ESMO 2014: Final Overall Survival Analysis of the Phase III Randomised Trial of Chemotherapy With and Without Bevacizumab for Advanced Cervical Cancer
Benefit conferred by the incorporation of bevacizumab sustained
Final overall survival (OS) data from the NRG Oncology - Gynecologic Oncology Group (GOG) study of chemotherapy with and without bevacizumab for advanced cervical cancer has showed that the benefit conferred by the incorporation of bevacizumab is sustained beyond 50 months as evidenced by the survival curves remaining separated.
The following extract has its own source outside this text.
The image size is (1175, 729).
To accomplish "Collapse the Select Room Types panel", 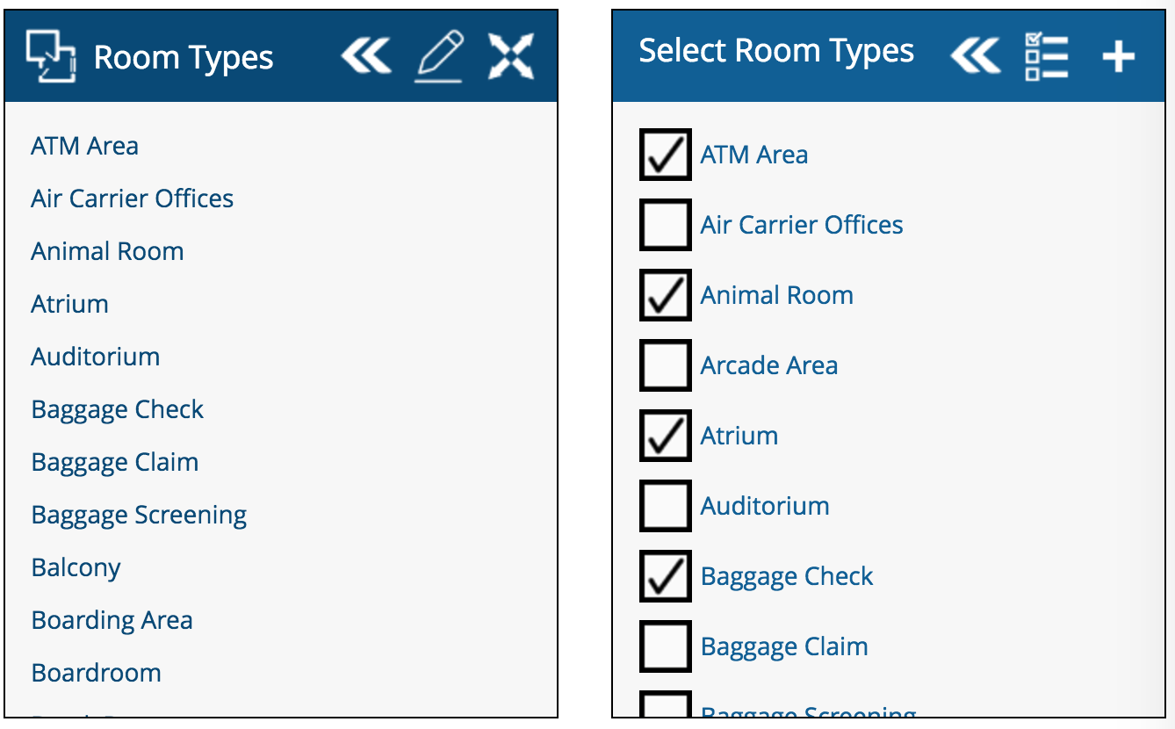I will [x=975, y=57].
The results were reported during the Proffered Paper session in Gynaecolgical cancers at ESMO Congress 2014 in Madrid, Spain by Dr Krishnansu Tewari of the Department of Obstetrics & Gynaecology, University of California, Irvine Medical Center, Orange, USA
On 14 August, 2014, the USA Food and Drug Administration approved bevacizumab with chemotherapy for women with recurrent, persistent, or metastatic cervical cancer. This regulatory milestone was due to GOG protocol 240 that met its primary endpoint with the arm administering chemotherapy plus bevacizumab resulting in significantly improved OS compared to chemotherapy alone. These results were publicly announced following a data freeze on 12 December, 2012 when 271 deaths had occurred.
At ESMO 2014, the study investigators reported planned final analysis of OS and a detailed updated toxicity analysis based on the protocol-specified 346 events. The study results that were previously presented during the 2013 Plenary session of the American Society of Clinical Oncology (ASCO) were from the second analysis. These results were also published in theNew England Journal of Medicineon 20 February 2014.
The GOG 240 is a phase III randomised clinical trial using a 2x2 factorial design to determine whether chemotherapy plus bevacizumab and/or the non-platinum chemotherapy doublet (topotecan plus paclitaxel) improves OS in women with recurrent/persistent and metastatic cervical cancer.
The primary endpoints were OS and toxicity and secondary endpoints progression-free survival (PFS) and response.
The study investigators calculated that they will have to enrol approximately 450 patients with approximately 346 deaths expected to provide the study with 90% power to detect a reduction in the risk of death of at least 30% with either experimental treatment, with the one-sided type I error rate limited to 2.5% for each regimen.
The median age was 49 years and groups were well-balanced for disease status (70-73% recurrent), prior chemoradiation (74-75%), and in-field pelvic recurrence (53-54%).
When 348 events had occurred (2 more than the pre-specified number estimated for final analysis), the regimens administering bevacizumab continued to demonstrate a significant improvement in OS over chemotherapy alone: 16.8 vs 13.3 months; hazard ratio (HR) 0.765 (p=0.0068). The benefit conferred by the incorporation of bevacizumab is sustained beyond 50 months as evidenced continued separation of the survival curves.
Gastrointestinal (GI) perforations were reported in 3.2% of patients receiving bevacizumab, all of whom had prior radiotherapy. GI-vaginal fistula occurred in 8.2% of patients treated with bevacizumab vs 0.9% of those treated with chemotherapy alone. Grade 3 plus venous thromboembolic events were reported in 10.6% in the chemotherapy plus bevacizumab arm vs 5.4% in the chemotherapy alone arm.
Bevacizumab is the first targeted agent to be granted regulatory approval in the USA for treatment of cervical cancer.
Dr Sandro Pignata, who discussed the study results, said that strengths of the study are first improvement in OS after several years in this setting, first biological drug approved for cervical cancer, and clear demonstration that targeting angiogenesis is important in this disease.
However, there was a significant toxicity rate in the study with GI fistula in 8.6%, GI perforations in 3.2%, thromboembolism > grade 3 in 8.2% of patients, bleeding > grade 3 in 4.5% and death in 3.3% of patients. There was no analysis reported for risk factors related to toxicity and it is urgently needed in term of disease in the pelvis, previous radiotherapy, performance status, … Dr Pignata said that the use of the drug in patients unselected for clinical trials may require special attention.
Bevacizumab is a significant advance in the therapy of metastatic cervical cancer, but management of toxic events is still an open issue. The question is if the results could be generalizable in high incidence, but poor resource countries. According to Dr Pignata, resources still need to be directed with priority on screening and prevention of cervical cancer.
The GOG 240 was sponsored by the USA National Cancer Institute (NCI). Genentech, the drug manufacturer, provided support for the trial under the Cooperative Research and Development Agreement with the NCI for the clinical development of bevacizumab.